• **GIVEN ENTRIES**:
=-=-=-=-=

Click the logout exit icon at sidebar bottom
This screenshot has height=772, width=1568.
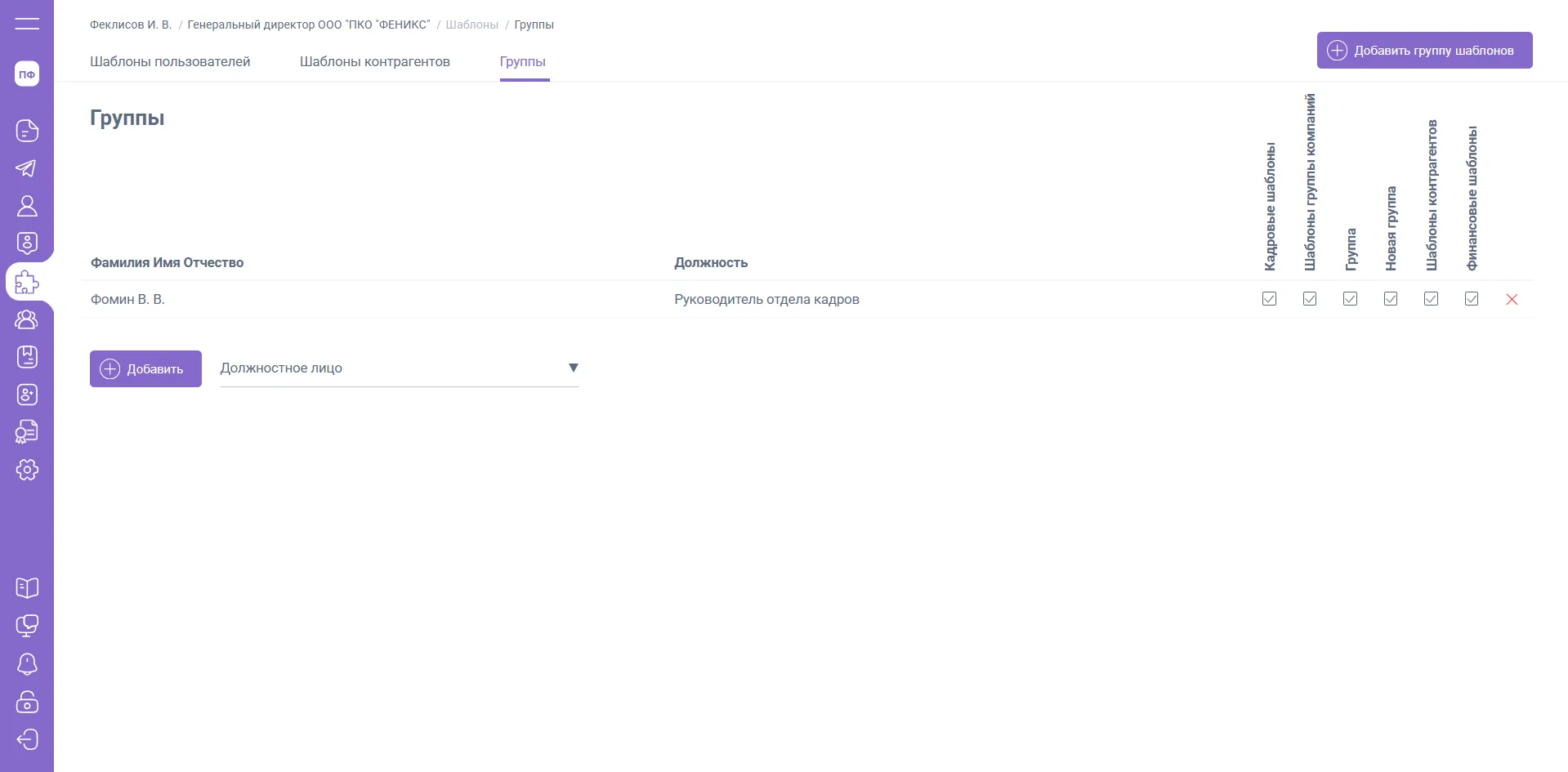coord(27,739)
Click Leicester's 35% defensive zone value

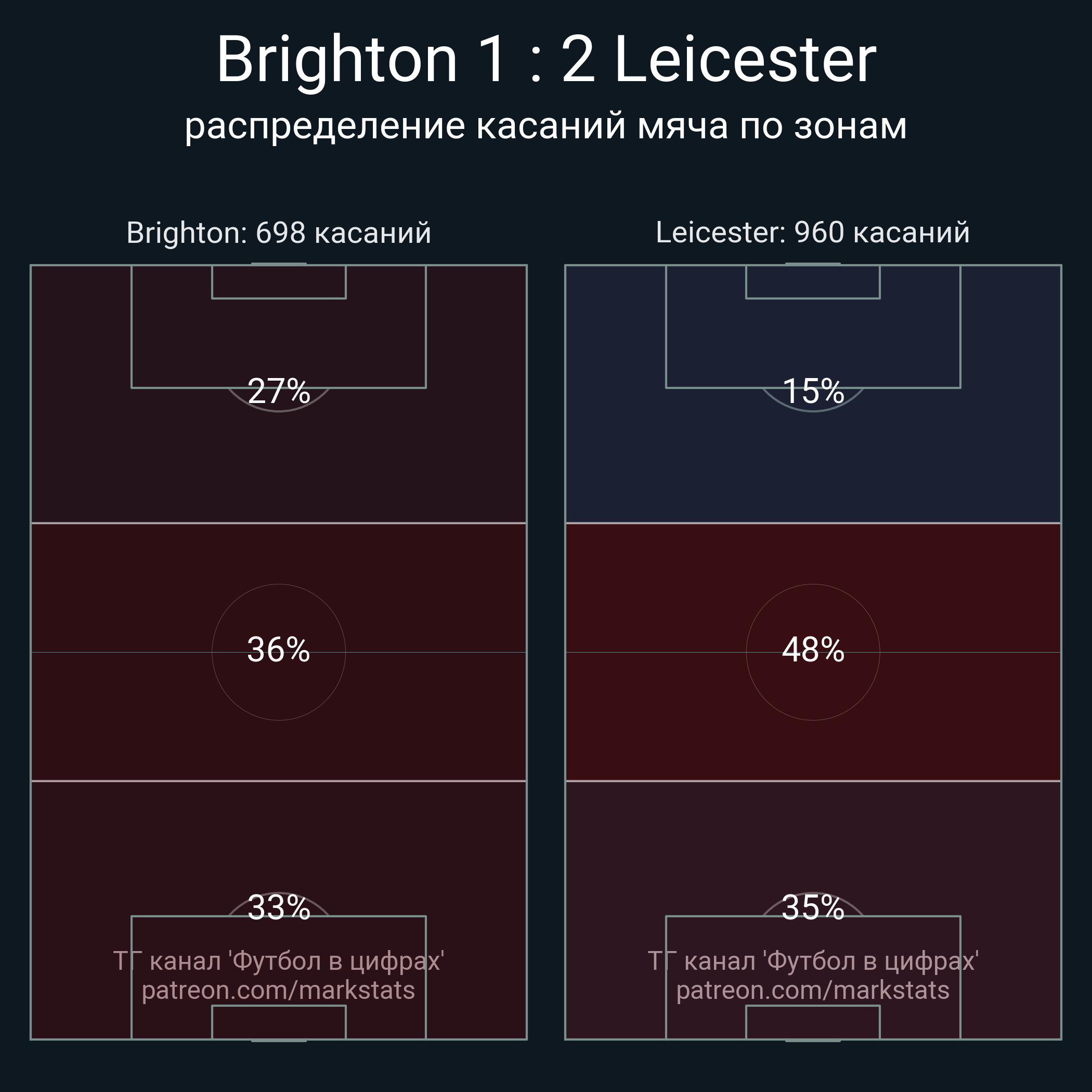813,907

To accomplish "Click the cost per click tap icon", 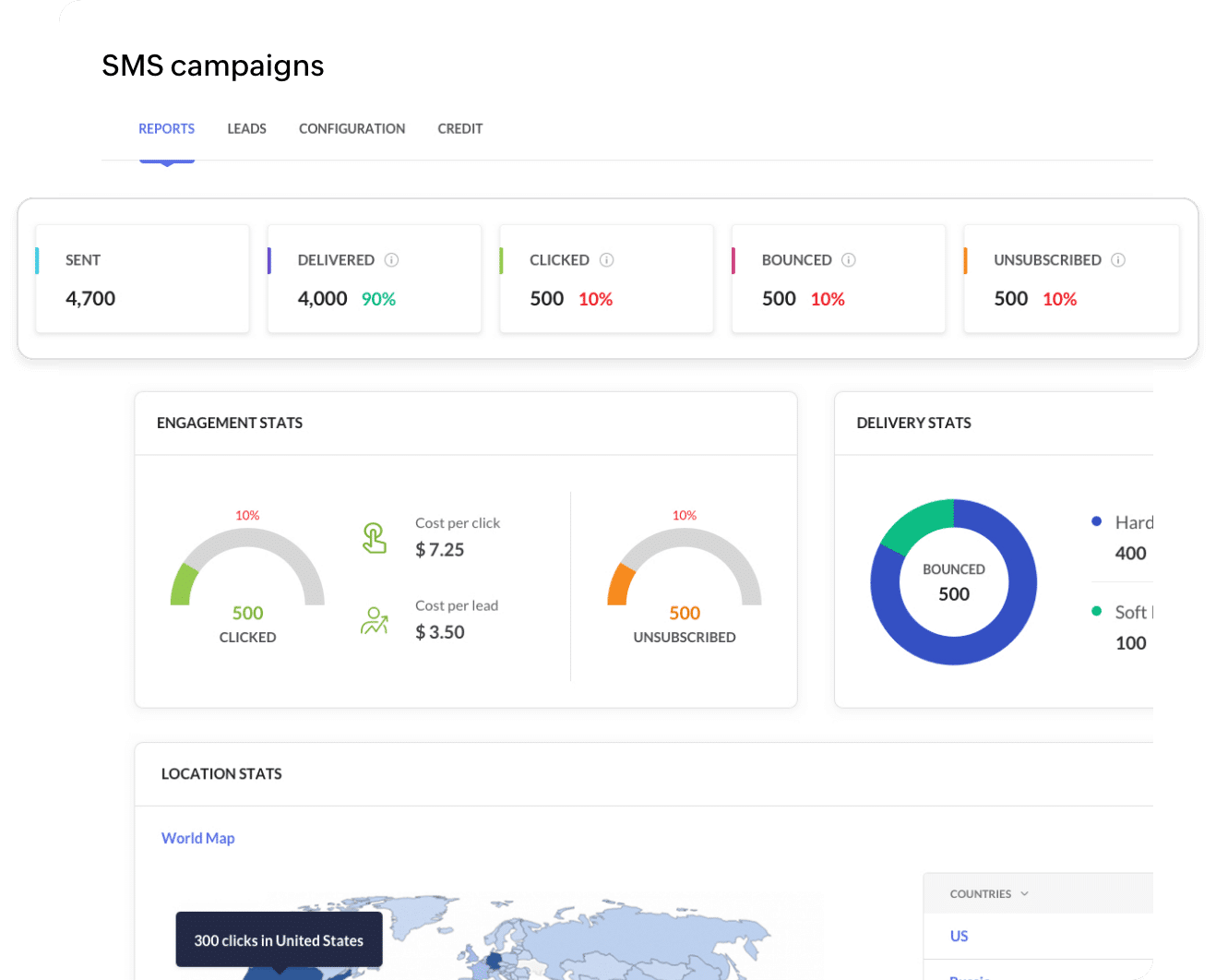I will click(x=374, y=536).
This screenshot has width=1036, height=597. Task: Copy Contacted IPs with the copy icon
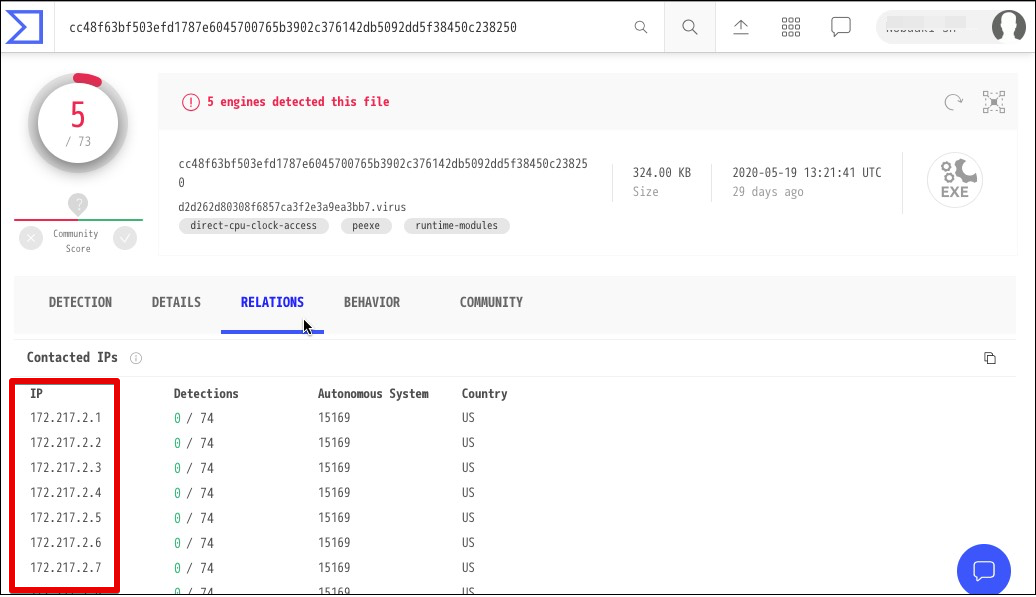[990, 358]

=-=-=-=-=

• **PROBLEM TO WORK ON**:
Transcribe exactly the portion of the material above that runs from the line containing "This screenshot has width=1036, height=597." through its last line, omitting all pictures.

• **ANSWER TO THIS TASK**:
This screenshot has width=1036, height=597. Task: Copy Contacted IPs with the copy icon
[990, 358]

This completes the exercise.